Из окон терминала Шереметьево-2 я случайно увидел новенький «Боинг» Аэрофлота с надписью на борту: «Альфред Шнитке».

— Вот ты и стал самолетом, Альфред, — пробормотал я с улыбкой и с ужасом.

Я рад, что он стал самолетом, но мне до сих пор не хватает его как человека. Незаменимые люди есть. О Шнитке легко сказать, что он — гений: других определений к нему подобрать непросто. Задолго до того, как он стал самолетом, в начале восьмидесятых, когда мы познакомились и незаметно подружились, я знал, что он — исключение из человеческих правил. Практически, уникум. Коллекционировать гениев нынче сложно, живем не в Серебряном веке, но по Шнитке можно судить об этой породе.

Альфред Шнитке — единственный живой гений в моей жизни, с которым я не только дружил, но и работал — над совместной оперой. Наверное, главной сущностью его «я» было то, что он постоянно находился на границе двух или нескольких миров и был способен слышать и чувствовать их одновременно. Это не значит, что он жил в земной жизни с отсутствующим лицом, но то, что он сопричастен другим измерениям, у меня не вызывало сомнений. Его совиный взгляд сочетал присутствие и отрешенность. Понимая, что он не совсем здесь и не совсем сейчас, он прибегал к исключительной вежливости, чтобы не выглядеть отстраненным и любопытным инопланетянином. Внутренний спор Шнитке с мировым авангардом и преодоление его, переплетение глубокого нонконформизма с глубоким равнодушием к власти, внешне похожим на соглашательство, говорили о том, что гений — брожение идей и состояний, а не их окончательная фиксация. Он был веселее целой толпы разгульных людей, печальнее, чем свежий вдовец, и просветленнее монастыря с богопослушной оравой монахов. Его предложение сочинить оперу по моему рассказу «Жизнь с идиотом» казалось мне поначалу моцартовским веером легкомыслия. Наша дружба вызывала недоумение у большого количества интеллигентного и либерального народа. Во многом мы были антиподами. Но мы обменялись с ним верой в то, что каждому было дорого: он нашел на дне моей прозы «свет» (и сумел написать об этом кратко и точно, лучше всех), а я увидел в его «светлости» организованный поток подсознания, в его мудрости — предвечный спор порядка и хаоса.

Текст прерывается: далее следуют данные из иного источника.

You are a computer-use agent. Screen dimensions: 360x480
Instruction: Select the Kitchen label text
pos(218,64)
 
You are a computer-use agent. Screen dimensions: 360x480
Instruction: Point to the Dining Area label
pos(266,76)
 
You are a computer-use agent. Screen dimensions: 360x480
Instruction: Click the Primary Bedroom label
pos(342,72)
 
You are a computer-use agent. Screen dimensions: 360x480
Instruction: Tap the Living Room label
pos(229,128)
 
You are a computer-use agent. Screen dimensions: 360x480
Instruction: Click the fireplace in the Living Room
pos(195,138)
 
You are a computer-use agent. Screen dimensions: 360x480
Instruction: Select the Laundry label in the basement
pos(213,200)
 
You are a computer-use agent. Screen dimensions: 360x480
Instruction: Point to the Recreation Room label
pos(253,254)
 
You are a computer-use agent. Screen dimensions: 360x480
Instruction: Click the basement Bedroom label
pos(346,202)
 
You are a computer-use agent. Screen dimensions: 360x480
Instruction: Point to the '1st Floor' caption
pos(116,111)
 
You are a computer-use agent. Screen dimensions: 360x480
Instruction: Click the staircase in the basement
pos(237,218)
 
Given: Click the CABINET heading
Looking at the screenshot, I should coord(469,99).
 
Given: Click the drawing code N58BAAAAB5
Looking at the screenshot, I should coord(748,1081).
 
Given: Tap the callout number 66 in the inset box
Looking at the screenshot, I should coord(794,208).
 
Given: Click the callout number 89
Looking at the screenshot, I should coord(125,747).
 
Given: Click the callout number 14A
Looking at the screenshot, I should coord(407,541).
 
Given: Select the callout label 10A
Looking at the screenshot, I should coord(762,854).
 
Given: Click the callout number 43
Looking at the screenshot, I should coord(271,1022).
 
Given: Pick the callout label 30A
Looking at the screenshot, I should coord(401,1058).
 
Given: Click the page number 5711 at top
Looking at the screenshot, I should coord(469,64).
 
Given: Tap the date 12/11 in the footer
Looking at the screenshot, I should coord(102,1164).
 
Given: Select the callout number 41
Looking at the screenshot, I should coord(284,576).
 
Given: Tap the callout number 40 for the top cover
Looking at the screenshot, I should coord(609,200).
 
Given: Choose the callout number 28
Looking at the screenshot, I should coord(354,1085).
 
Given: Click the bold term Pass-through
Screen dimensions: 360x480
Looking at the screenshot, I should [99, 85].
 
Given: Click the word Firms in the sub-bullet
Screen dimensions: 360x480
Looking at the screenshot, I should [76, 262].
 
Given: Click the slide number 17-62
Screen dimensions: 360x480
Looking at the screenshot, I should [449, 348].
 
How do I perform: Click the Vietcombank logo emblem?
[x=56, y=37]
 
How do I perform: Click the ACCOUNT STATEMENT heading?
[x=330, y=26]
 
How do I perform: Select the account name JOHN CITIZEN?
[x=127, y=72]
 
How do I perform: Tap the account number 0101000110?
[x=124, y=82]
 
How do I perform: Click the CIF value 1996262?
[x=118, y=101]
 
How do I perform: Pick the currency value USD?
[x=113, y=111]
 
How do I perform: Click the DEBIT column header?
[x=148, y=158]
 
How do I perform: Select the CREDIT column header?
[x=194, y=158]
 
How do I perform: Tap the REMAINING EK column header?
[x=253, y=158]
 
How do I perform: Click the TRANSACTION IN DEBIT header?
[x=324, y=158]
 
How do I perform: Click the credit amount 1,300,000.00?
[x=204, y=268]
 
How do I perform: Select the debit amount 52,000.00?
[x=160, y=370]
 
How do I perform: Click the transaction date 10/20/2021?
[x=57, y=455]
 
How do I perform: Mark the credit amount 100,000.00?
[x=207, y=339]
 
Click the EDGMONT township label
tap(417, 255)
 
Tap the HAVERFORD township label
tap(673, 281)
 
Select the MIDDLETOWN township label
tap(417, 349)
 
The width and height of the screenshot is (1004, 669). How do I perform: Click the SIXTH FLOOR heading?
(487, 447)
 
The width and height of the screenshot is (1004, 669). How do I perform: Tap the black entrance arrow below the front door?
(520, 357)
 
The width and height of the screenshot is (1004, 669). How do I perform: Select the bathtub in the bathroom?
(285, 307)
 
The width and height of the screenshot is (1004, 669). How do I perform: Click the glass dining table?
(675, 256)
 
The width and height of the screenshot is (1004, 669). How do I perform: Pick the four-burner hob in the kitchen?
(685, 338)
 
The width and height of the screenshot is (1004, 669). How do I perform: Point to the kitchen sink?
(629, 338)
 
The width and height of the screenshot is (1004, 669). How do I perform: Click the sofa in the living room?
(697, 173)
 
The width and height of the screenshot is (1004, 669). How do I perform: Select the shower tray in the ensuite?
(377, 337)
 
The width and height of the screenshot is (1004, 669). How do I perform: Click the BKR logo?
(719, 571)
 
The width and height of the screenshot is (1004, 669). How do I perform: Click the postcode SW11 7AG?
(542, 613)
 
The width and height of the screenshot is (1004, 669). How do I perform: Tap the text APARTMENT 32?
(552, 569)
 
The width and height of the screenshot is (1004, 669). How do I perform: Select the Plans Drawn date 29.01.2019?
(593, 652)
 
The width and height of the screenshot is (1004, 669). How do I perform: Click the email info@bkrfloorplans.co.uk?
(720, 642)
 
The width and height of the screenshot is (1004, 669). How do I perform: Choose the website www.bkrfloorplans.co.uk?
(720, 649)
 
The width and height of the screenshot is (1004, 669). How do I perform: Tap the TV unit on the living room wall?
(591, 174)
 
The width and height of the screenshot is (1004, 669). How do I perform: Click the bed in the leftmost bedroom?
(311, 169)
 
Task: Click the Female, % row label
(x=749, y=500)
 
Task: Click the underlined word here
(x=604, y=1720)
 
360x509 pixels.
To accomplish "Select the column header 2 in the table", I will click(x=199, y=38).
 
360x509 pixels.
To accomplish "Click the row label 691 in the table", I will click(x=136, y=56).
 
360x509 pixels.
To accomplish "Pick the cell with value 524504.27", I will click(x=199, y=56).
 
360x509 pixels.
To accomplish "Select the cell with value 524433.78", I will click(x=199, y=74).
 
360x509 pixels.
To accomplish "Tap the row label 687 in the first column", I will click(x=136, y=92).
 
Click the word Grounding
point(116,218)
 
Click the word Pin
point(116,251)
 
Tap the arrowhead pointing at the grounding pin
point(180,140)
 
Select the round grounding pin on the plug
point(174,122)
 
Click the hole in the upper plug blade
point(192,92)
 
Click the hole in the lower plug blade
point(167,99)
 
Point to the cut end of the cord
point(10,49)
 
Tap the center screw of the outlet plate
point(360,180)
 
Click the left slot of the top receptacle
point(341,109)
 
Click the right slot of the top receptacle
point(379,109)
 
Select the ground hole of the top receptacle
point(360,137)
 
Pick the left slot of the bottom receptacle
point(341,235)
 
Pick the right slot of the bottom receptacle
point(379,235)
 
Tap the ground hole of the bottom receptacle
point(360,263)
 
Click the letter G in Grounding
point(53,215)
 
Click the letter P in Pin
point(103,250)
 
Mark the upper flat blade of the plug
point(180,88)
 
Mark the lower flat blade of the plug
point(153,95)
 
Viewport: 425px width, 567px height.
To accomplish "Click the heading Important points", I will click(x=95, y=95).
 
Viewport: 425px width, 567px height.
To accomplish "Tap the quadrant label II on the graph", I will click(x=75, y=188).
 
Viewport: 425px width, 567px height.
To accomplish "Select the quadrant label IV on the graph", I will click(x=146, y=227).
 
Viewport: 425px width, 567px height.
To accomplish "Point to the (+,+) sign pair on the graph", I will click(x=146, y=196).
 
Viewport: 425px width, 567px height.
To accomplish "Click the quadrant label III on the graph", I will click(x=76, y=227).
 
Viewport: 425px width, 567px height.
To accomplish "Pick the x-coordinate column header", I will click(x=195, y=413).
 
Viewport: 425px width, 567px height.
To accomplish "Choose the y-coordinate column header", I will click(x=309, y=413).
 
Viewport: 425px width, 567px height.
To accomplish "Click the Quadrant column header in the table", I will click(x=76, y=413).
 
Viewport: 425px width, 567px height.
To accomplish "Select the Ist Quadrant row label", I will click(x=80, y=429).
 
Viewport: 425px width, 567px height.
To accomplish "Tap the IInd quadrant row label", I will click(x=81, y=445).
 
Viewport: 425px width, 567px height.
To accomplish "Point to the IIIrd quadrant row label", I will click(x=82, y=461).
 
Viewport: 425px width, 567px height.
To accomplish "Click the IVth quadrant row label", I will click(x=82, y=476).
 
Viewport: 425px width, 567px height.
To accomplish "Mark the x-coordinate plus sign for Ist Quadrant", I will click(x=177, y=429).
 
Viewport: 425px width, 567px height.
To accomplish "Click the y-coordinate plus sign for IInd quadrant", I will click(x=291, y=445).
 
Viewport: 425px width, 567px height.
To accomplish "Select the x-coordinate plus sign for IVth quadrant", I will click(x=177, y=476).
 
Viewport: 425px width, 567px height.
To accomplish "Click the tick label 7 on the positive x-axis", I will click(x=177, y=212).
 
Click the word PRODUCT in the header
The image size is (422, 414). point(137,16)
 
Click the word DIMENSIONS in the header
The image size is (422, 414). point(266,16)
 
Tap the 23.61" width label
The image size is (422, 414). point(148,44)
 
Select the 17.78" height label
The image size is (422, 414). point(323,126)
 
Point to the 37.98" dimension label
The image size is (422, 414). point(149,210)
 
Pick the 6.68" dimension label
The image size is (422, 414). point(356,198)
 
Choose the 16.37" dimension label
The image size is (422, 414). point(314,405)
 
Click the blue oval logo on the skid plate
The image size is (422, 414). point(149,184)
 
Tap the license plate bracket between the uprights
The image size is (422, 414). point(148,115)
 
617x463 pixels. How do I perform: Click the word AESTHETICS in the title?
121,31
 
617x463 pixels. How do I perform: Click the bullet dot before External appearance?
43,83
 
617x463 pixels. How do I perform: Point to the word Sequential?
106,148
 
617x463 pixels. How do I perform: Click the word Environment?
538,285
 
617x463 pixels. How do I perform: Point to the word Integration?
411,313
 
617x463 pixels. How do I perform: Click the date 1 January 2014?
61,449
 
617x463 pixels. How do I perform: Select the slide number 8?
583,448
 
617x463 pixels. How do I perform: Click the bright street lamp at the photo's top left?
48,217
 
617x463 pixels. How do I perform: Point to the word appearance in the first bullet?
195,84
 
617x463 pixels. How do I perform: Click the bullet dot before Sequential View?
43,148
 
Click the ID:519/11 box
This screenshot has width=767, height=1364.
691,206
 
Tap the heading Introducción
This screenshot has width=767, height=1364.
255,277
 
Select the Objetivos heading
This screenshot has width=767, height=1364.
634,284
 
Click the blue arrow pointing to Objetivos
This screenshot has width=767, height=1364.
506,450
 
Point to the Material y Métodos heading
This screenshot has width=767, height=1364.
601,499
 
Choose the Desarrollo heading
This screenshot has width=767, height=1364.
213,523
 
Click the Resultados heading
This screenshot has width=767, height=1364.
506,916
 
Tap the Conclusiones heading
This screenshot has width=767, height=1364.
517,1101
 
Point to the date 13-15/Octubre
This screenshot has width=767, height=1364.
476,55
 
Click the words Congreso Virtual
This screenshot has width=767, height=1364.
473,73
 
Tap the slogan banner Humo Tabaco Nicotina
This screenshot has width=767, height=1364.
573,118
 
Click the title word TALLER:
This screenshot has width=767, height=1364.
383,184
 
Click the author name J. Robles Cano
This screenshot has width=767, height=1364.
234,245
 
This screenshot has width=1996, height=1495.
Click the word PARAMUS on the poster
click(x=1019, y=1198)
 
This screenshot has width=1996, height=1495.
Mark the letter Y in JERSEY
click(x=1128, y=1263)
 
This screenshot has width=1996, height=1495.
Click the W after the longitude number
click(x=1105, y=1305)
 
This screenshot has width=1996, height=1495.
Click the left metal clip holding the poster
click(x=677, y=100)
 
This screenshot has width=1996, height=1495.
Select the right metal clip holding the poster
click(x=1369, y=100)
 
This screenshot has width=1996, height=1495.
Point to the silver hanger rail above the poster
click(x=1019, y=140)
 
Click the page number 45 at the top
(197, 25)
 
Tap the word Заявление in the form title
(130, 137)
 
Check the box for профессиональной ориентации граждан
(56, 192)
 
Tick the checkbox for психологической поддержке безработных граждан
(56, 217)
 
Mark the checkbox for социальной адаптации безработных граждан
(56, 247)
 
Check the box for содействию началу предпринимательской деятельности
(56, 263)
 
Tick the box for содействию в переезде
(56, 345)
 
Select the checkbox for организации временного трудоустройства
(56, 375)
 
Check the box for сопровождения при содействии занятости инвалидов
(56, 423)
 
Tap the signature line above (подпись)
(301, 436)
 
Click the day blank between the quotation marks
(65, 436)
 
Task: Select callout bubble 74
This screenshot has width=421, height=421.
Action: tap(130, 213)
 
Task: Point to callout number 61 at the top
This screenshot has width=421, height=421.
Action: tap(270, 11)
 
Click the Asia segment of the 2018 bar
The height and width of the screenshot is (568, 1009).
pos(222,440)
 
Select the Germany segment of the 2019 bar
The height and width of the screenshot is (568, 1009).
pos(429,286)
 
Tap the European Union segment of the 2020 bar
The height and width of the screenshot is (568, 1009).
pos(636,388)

Мы говорили с ним много об истоках творчества и его связях с верой. Он научил меня отличать поиски Бога внутри творчества от поисков Бога эзотерическим путем (которым мы оба соблазнялись) и отказаться от последнего, если возможно заниматься первым. Он предпочитал любым проискам позитивизма (концептуализм, структурализм) хорошо осмысленную тайну и сильно укрепил мое недоверие к искусству самовыражения. При этом мы немало выпили красного вина, а также коньяка. Он знал толк в еде — наши жены хорошо готовили. Мы праздновали дни рождения вчетвером. Но мы с ним ни разу вместе не гуляли на свежем воздухе — во всяком случае, со мной он этого делать не любил. При мне он никогда не говорил о людях плохо, даже о тех, кто сделал ему больно, не любил возвращаться к злополучной истории с «Пиковой дамой», но всегда по разговору было ясно, кого он ценит, а кого — нет.